[Start of Provided entries]
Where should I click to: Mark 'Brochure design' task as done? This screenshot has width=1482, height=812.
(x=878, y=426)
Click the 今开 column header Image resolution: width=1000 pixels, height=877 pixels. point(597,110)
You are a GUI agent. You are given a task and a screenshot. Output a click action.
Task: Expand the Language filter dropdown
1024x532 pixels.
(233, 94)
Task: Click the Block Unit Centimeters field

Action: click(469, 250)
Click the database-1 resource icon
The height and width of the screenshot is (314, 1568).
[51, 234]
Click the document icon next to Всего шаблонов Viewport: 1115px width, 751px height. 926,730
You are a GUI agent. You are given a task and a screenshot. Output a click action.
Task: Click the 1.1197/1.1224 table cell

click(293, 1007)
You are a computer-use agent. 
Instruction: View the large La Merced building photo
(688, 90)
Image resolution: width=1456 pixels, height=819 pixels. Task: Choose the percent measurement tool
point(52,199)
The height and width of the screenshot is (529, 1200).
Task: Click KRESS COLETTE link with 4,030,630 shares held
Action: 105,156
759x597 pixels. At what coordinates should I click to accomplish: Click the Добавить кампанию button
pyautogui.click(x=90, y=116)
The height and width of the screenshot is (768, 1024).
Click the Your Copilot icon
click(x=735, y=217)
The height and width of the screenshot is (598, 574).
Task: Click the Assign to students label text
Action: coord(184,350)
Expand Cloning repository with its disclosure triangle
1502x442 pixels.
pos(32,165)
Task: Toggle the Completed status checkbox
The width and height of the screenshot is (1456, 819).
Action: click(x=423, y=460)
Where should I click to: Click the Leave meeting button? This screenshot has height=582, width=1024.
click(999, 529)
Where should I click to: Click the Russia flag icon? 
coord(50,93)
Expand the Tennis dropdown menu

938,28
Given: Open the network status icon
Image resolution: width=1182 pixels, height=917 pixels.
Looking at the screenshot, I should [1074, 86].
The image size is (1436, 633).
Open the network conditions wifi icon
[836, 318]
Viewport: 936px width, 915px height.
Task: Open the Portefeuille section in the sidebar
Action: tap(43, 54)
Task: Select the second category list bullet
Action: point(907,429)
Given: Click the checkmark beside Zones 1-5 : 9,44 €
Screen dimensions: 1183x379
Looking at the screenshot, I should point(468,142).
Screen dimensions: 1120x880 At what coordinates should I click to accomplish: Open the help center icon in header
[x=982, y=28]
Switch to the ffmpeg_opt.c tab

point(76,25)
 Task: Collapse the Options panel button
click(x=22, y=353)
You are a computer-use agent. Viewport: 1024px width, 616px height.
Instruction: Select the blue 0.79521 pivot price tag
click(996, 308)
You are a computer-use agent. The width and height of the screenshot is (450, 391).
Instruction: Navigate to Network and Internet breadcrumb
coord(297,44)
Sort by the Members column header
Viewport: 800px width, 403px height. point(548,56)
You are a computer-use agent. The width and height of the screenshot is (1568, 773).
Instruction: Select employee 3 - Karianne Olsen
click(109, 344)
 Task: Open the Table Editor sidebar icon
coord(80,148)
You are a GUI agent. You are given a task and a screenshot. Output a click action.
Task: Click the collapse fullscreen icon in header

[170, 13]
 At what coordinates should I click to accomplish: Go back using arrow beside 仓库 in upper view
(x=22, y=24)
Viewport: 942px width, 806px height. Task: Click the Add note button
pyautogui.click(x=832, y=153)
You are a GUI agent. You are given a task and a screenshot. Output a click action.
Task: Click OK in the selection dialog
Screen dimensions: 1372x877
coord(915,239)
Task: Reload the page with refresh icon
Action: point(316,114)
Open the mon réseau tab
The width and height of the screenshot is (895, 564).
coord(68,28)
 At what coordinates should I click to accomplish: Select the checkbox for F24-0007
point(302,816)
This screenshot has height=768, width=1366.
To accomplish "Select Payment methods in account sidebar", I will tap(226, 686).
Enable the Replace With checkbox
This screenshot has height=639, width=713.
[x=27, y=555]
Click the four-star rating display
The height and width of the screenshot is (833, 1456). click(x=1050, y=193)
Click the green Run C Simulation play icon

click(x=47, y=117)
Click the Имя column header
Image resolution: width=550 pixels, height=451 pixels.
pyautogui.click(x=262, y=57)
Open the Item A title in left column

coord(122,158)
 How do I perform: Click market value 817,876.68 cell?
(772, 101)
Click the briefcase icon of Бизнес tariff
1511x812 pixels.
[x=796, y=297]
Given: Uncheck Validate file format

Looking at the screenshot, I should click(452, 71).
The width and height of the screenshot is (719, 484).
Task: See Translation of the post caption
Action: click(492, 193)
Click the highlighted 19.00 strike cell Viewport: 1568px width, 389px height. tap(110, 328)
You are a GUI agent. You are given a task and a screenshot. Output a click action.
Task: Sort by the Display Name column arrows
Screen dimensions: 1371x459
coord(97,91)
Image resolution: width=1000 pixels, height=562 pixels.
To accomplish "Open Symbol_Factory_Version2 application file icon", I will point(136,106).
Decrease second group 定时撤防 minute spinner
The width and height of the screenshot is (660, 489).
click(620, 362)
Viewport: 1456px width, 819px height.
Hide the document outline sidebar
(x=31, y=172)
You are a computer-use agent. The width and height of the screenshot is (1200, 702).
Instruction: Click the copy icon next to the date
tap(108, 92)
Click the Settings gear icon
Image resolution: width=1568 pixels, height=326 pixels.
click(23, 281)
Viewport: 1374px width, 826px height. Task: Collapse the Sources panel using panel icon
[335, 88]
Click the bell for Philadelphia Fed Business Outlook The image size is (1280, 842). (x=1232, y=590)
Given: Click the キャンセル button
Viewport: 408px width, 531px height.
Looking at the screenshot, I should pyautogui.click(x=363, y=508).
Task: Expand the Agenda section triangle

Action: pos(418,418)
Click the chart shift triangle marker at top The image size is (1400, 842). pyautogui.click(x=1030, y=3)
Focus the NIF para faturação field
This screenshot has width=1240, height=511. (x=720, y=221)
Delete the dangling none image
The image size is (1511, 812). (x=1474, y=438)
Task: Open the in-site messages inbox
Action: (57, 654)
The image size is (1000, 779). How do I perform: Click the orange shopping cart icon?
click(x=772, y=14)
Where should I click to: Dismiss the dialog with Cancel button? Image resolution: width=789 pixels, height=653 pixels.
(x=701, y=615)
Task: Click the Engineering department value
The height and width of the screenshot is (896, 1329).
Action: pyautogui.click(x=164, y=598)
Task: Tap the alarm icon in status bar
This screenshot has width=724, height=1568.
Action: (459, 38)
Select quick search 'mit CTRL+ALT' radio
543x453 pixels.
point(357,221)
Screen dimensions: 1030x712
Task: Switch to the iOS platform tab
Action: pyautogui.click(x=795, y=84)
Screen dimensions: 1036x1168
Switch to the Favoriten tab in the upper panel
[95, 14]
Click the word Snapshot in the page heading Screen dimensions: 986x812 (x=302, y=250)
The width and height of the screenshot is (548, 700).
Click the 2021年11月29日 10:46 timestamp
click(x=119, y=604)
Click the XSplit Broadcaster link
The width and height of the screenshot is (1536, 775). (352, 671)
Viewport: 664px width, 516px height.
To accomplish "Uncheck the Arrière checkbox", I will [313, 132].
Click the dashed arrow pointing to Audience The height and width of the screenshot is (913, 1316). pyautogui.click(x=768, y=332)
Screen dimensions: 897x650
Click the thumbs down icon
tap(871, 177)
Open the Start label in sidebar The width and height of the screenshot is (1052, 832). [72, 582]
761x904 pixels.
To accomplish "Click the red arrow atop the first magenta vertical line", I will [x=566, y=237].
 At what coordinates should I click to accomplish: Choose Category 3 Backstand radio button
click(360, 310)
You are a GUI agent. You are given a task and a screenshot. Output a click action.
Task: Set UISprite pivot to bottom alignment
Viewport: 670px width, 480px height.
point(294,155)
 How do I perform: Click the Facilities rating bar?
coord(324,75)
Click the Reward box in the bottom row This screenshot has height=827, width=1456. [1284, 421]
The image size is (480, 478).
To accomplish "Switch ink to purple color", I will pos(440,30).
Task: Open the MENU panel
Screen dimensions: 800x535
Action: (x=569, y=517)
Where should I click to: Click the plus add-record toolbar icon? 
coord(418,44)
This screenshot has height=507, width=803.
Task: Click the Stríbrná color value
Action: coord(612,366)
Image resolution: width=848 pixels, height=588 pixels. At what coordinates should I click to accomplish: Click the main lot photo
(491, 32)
[End of Provided entries]
Print the lines exactly as they appear, from the line containing "Viewport: 664px width, 516px height." to the line containing "will [x=566, y=237].", including both of those lines.

Viewport: 664px width, 516px height.
To accomplish "Uncheck the Arrière checkbox", I will [313, 132].
Click the dashed arrow pointing to Audience The height and width of the screenshot is (913, 1316). pyautogui.click(x=768, y=332)
Screen dimensions: 897x650
Click the thumbs down icon
tap(871, 177)
Open the Start label in sidebar The width and height of the screenshot is (1052, 832). [72, 582]
761x904 pixels.
To accomplish "Click the red arrow atop the first magenta vertical line", I will [x=566, y=237].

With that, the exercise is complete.